Required action 1:
In the voice recognition software review, what price was paid for Dragon Systems' NaturallySpeaking Preferred?
Required action 2:
Please extend the voice recognition software review, picking up after its final sentence.

Selected excerpt:
- - - - -

Matthew
Stibbe's Homepage Voice Recognition Software |
Headlines:
This is a review of leading voice recognition software from mid-2000.
I
have been sceptical of any claims of voice or handwriting recognition by
computers since I spent a small fortune on two Apple Newtons several years ago.
These gadgets claimed to be able to read handwriting and turn it into
text. So it was with a certain reserve that I parted with £79.99 for Lernout
and Houspie's VoiceXpress Pro and £109.99 for Dragon Systems' NaturallySpeaking
Preferred which both claim near-100% accuracy for voice recognition. I didn’t expect them to work at all.
In the event, they did deliver remarkable voice recognition - it was
almost like science fiction. What stopped them being useful business tools (yet) is something else
entirely.
Installing
both programs was easy - pop in the disk, run the usual install program and then
sit through about thirty minutes of training. Both programs have tutorials to help new users set up and use the system
and they both have training programs that help the programs get used to your
voice and PC set-up. Both systems require you to use a headset with an earphone and a mike -
with the result that one looks a bit like a phone operator. The Dragon Systems one is better because has a bendable mike boom which
makes it easier to position. Positioning turns out to be vital as I found out later.
Once the programs are installed you can begin dictation straight away. At first it seems almost amazing - you say something and it comes up on
the screen in text a few seconds after you said it.
Disappointment
sets in almost immediately afterwards, however. At the first hesitation - a natural 'umm' in your speech - a spurious
word appears. Go a bit too fast or a bit too slow or use a unusual word (although they
have vast dictionaries they don't include every word and you have to teach them
new words individually) and they start to display gobbledegook. Position the microphone a few millimetres away from the correct position
and accuracy drops dramatically. And heaven help you if you have to take the headset off to answer the
phone and then put it back on again - adjusting it takes a few seconds each
time. It's a bit like giving dictation to a foreigner who has a perfect
knowledge of half the dictionary but no understanding of grammar and who can
only hear you if they stand exactly five inches to your left but nowhere else.

- - - - -

Data extract:
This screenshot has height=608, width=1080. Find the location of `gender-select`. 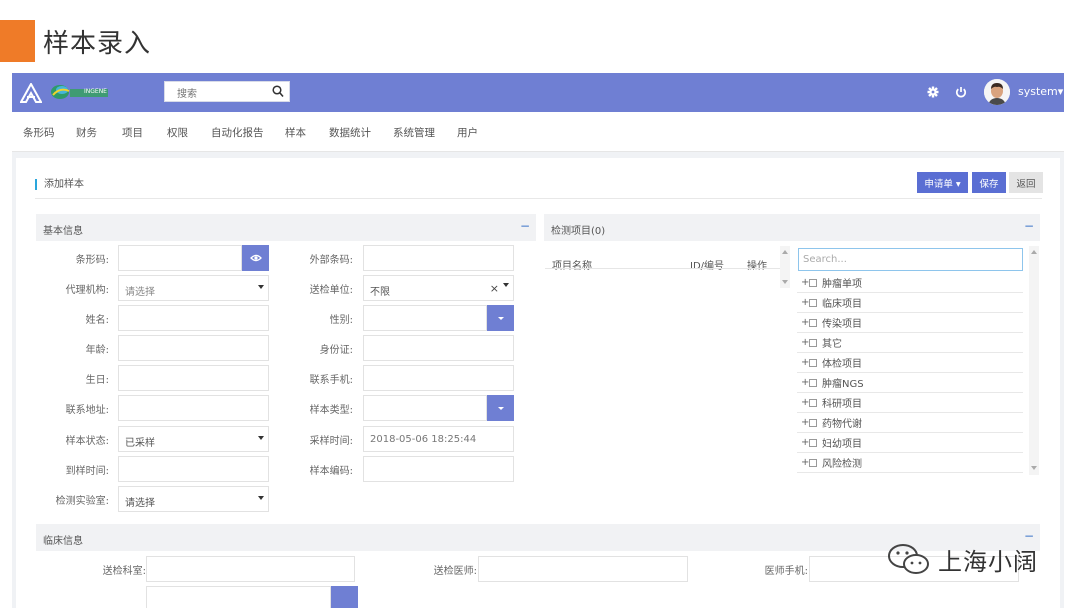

- - - - -

Output 1:
£109.99

Output 2:
It's amazing when it works but not much use.
All
of this means that you have to spend a lot of time checking and correcting work.
It is possible to do this by voice. You say things like "go to the beginning of the line, select 'to
whom it may concern', delete that", but these commands are subject to the
same risks of misunderstanding as dictation. When either program gets confused between commands and dictation the
screen rapidly fills up with all kinds of nonsense. This
brings you quickly back to editing by eye and keyboard and undermines confidence
in the whole system.
For
me, the final nail in the coffin for these programs is the way in which they are
integrated into the operating system and Microsoft Office, or more to the point,
the way that they are not integrated. Firstly, both programs take an age to load, even on a fast Pentium PC
with lots of memory. NaturallySpeaking provides a sort of dictation pad - a simple word
processor - but if you want to dictate directly into Word or Outlook it uses a
slightly different approach and the recognition accuracy seems to drop
dramatically. VoiceExpress is better in this regard but hogs a large chunk of screen
real estate with its menu bar which is the same size as the Windows 95 Taskbar.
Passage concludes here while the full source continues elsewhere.